RECORD SET =>

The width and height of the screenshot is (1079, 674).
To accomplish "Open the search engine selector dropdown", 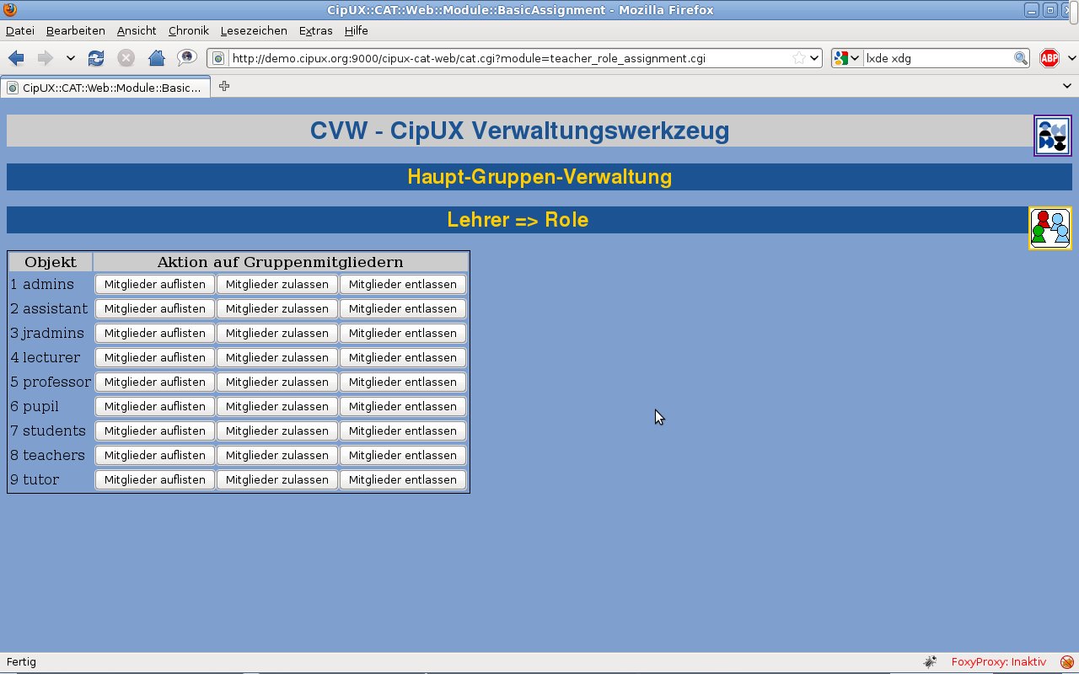I will tap(846, 58).
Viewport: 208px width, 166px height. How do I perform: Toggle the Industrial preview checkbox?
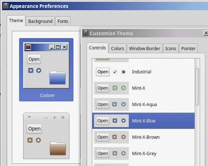point(115,72)
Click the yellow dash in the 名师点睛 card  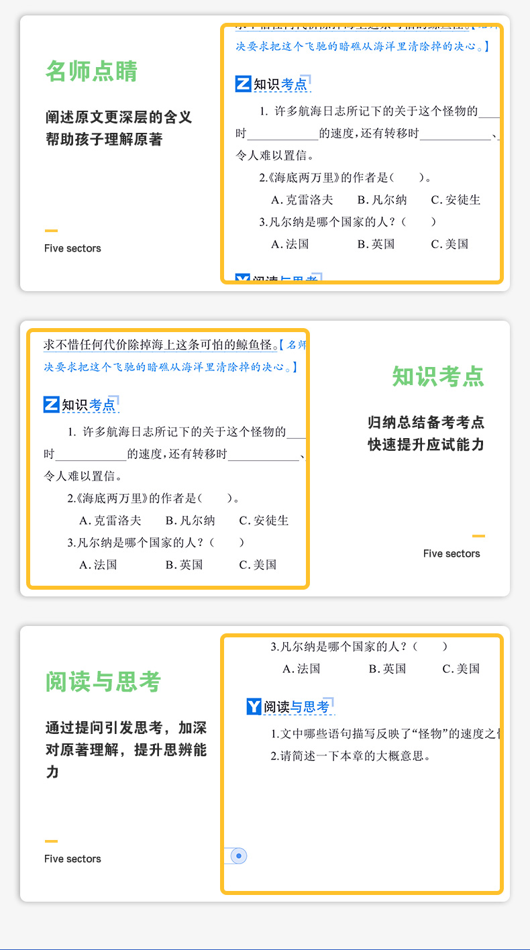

WORK ORDER =>
Write out only the lines from the one that contains "Viewport: 208px width, 166px" through the last line of the records above, both included, word for word and without the pictures.

ANSWER BOX =>
Viewport: 208px width, 166px height. How do I perform: Toggle the Industrial preview checkbox?
point(115,72)
Click the yellow dash in the 名师点睛 card  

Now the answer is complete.